Reading about this particular journey of yours is one of the things that keeps me following the blog! Your path on this mirrors ours and it’s fun (and often helpful) to read your latest. Keep it coming!
Thanks, Arden! Will order Real Food, too. I have a friend in the country who is growing cows for beef and I’m going to buy a piece of that “pie”… In the states, city folks are buying a share in a cow/pig etc as a way to buy healthy meat. You can eat an animal you own, right?
Don Fernando’s beef is hormone-free, grass-fed so we buy that. It’s more expensive but not too bad and the other stuff is scary!
Nice to know another neighbor on this journey! Costa Rica did this to me… yahoo!

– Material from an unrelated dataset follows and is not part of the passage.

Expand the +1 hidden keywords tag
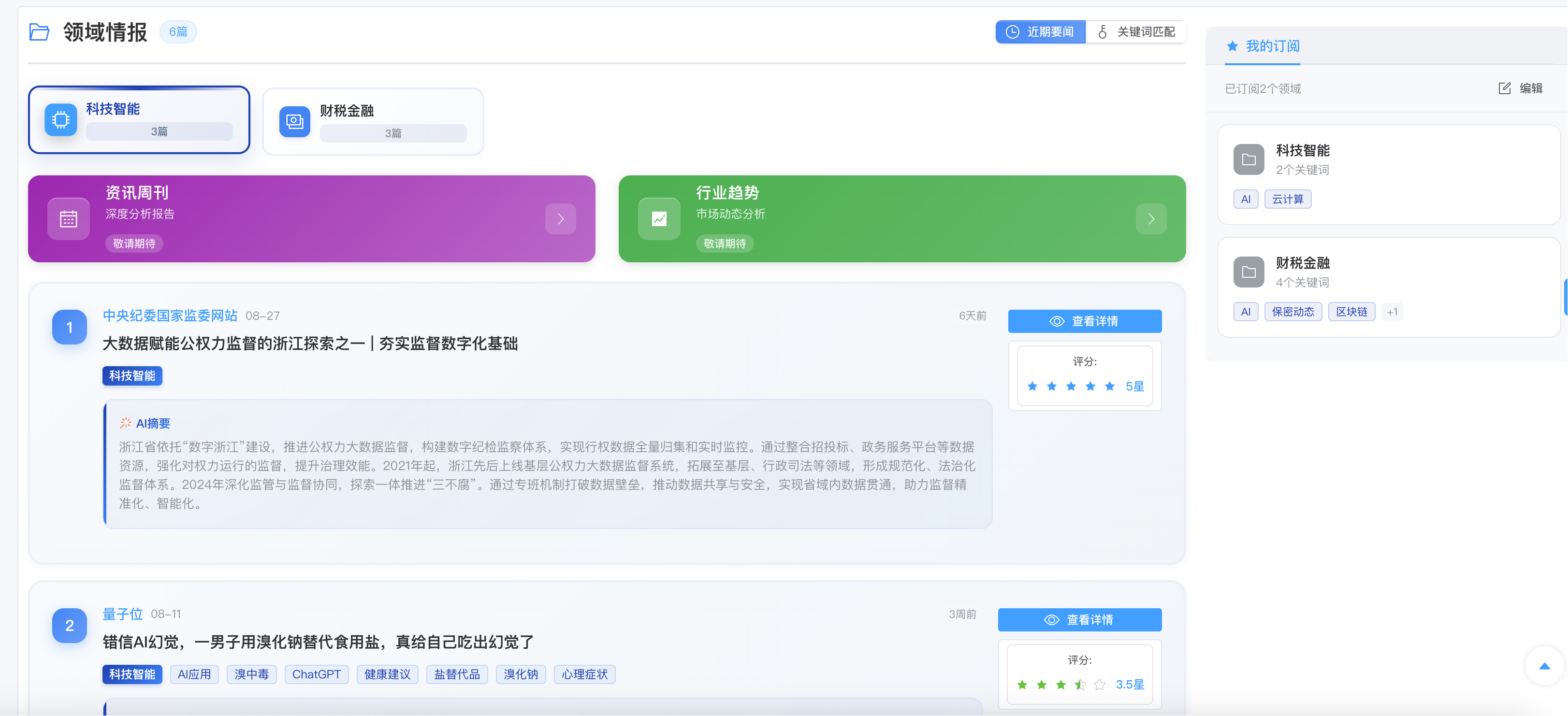 1392,312
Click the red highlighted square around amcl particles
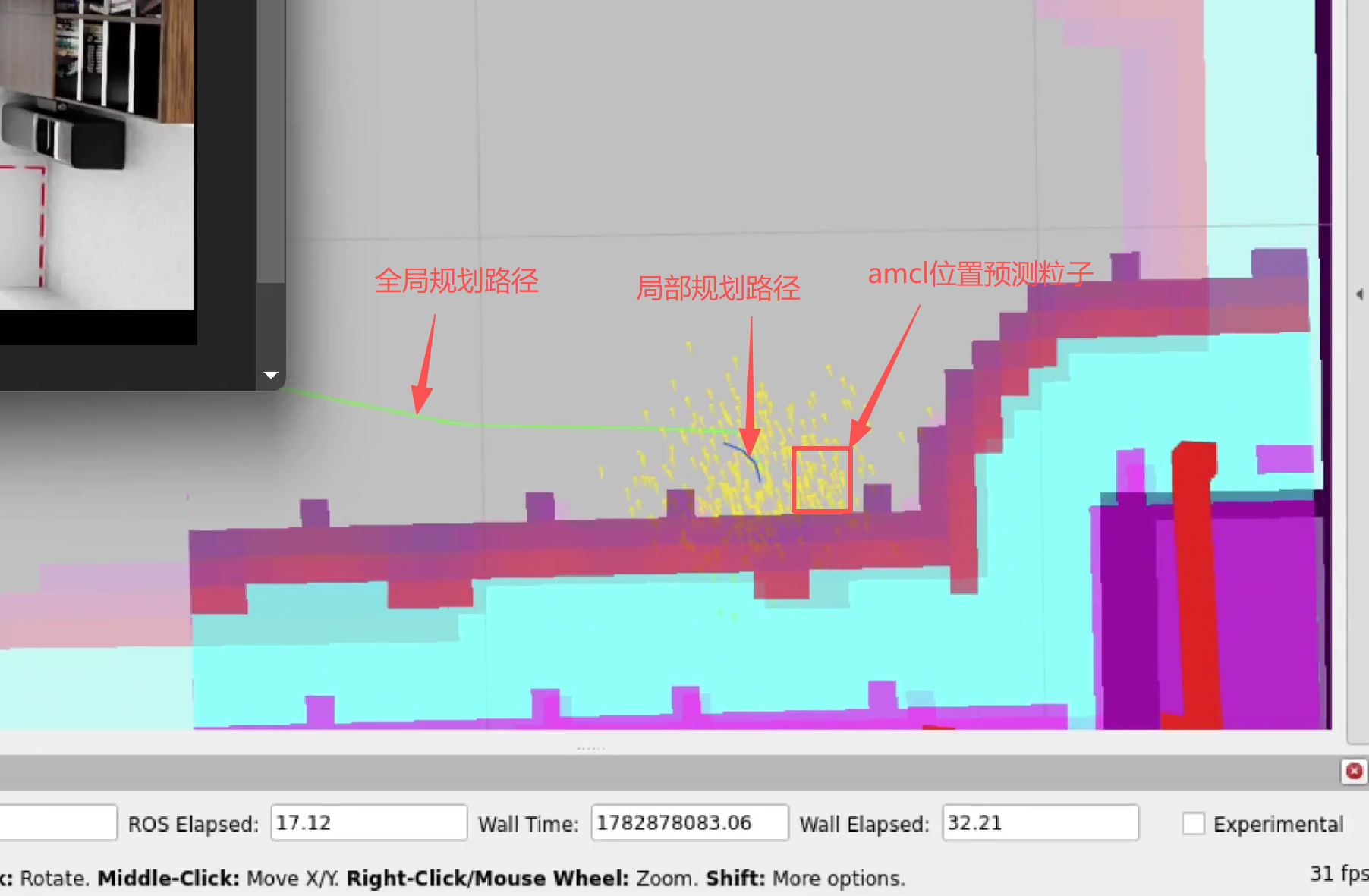Screen dimensions: 1369x896 pyautogui.click(x=822, y=479)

I have grass fed, organic Brahman cows for sale, on the hoof in Turrialba. Come and get em. ginnee at gmail.com
I’m on my way. Literally.
Hello! Thanks for recommending my blog!
I enjoyed reading about your family’s transformation to being real food lovers. I’ve been right there, both in the denial state and in the chucking all the food out of the house state (though now I wouldn’t call that stuff food).
I can’t wait to learn more from you about Costa Rica. It seems like you have a great life there.
We would all be better off if we raised our own food or obtained it from someone we know and trust. Then we wouldn’t need to take all these food supplements that cost so much and are not as nutritious as real food. I don’t trust the food supplement industry any more than I trust the commercial food industry or big pharma.
I still do… just barely. God knows, I’m supporting them!
But then again, who wants to live forever? No bread for the hungry, let ’em eat cake.
Hey I’m all for the organically grown Brahma cows. Maybe we can get some people willing to buy a quarter.